- Born: July 7, 1969 (age 57) Cabanatuan City, Nueva Ecija, Philippines
- Occupations: Film and television director, producer
- Notable work: One More Try, Kasal, No Other Woman, Paano na Kaya, Maalaala Mo Kaya

= Ruel S. Bayani =

Filipino film and television director and producer (born 1969)

Ruel S. Bayani is a Filipino film and television director and producer, originally from Cabanatuan City, Nueva Ecija. He is best known for directing box-office hits such as One More Try (2012), No Other Woman (2011), and Kasal (2018), as well as for his work on the long-running drama anthology Maalaala Mo Kaya and the romance film Paano na Kaya (2010).

== Career ==
Bayani gained widespread recognition for directing the highly successful romantic drama One More Try, one of the official entries in the 38th Metro Manila Film Festival, which won Best Picture and earned multiple acting awards.

Among his other notable motion pictures are:
- No Other Woman (2011) – a box-office success.
- Kasal (2018) – critically acclaimed, nominated for Best Director and Best Picture at the 21st Gawad Pasado Awards.
- Paano na Kaya (2010) – a romantic drama starring Kim Chiu and Gerald Anderson that was screened internationally.

On television, Bayani is recognized for directing numerous episodes of ABS-CBN's Maalaala Mo Kaya (MMK).

In 2024, Bayani was featured in an ABS-CBN International Sales article highlighting his role in shaping the future of Philippine entertainment, particularly in global content distribution and international collaborations.

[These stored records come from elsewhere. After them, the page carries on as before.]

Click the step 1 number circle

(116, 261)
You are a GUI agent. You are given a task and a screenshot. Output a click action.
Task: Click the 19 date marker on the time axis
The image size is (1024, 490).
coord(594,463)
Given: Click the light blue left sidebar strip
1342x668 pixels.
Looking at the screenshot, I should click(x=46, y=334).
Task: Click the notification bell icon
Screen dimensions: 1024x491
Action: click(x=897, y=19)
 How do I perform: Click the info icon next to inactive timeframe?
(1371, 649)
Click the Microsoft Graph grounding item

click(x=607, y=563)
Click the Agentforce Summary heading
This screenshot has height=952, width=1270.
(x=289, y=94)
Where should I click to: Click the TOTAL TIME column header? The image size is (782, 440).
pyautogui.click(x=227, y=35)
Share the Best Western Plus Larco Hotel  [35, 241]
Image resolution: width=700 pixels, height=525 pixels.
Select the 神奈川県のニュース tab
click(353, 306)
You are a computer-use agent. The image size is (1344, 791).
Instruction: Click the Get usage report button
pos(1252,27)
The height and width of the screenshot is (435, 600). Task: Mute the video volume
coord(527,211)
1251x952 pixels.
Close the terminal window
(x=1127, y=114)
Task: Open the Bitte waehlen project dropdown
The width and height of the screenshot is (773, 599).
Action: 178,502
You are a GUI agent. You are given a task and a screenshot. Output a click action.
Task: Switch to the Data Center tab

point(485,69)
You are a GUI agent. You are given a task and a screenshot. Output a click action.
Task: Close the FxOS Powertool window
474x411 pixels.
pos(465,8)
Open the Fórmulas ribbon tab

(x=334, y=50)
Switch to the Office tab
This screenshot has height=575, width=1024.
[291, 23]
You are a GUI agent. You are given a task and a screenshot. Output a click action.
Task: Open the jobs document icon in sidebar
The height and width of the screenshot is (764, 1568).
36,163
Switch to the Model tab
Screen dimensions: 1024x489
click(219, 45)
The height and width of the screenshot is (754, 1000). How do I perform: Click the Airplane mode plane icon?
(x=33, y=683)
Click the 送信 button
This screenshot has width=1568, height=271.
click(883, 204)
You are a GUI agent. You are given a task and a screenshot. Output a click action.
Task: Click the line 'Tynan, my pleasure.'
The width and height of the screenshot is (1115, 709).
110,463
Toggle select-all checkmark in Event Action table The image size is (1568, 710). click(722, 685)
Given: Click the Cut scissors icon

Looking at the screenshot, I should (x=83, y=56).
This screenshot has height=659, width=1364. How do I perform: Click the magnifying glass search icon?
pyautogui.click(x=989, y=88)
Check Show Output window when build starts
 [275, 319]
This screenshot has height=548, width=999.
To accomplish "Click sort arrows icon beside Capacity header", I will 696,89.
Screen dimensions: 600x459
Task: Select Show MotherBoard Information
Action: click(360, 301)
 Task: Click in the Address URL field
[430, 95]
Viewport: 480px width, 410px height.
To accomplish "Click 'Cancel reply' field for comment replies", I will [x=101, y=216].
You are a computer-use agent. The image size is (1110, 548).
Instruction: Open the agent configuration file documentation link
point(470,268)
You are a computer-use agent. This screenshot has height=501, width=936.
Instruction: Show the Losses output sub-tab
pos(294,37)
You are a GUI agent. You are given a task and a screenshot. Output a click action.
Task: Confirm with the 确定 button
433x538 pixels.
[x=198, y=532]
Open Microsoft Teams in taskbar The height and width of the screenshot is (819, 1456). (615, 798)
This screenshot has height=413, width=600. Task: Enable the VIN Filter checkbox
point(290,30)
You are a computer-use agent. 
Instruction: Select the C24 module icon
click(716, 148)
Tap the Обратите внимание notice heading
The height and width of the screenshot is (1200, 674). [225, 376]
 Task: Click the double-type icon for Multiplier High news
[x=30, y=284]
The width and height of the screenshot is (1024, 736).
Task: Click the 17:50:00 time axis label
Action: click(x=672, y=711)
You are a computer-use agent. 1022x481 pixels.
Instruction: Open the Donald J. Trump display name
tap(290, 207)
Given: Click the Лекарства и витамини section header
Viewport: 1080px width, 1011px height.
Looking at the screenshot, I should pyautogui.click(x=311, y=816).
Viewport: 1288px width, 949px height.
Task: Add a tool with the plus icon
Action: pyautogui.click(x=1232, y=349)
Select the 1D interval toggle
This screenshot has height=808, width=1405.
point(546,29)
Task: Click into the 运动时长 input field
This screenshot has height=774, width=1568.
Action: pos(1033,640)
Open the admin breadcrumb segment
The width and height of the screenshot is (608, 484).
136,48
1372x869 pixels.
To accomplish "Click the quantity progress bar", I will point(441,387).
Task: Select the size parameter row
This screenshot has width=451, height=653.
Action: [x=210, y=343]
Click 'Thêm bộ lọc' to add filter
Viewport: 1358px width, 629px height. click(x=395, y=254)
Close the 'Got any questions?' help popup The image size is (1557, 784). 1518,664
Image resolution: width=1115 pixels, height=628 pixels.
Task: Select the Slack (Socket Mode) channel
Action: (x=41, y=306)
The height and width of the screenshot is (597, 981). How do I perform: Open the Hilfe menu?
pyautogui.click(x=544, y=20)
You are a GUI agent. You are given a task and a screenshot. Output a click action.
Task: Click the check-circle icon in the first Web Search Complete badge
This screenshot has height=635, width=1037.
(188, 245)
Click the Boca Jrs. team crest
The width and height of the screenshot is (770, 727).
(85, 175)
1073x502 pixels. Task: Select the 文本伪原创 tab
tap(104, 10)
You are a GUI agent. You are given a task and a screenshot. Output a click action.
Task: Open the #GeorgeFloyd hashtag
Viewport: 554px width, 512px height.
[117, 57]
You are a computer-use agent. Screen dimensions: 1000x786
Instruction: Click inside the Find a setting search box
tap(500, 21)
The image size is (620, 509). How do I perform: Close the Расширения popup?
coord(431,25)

== Awards and recognition ==
- Nominated for Best Director for One More Try at the 38th Metro Manila Film Festival and other award-giving bodies, including FAMAS and Star Awards.
- Kasal received critical acclaim and multiple nominations—including Best Director and Best Picture at Gawad Pasado Awards.
- Anak ng Cabanatuan Award (2012), alongside fellow awardees Kathryn Bernardo and Japoy Lizardo, in recognition of his achievements in the entertainment industry.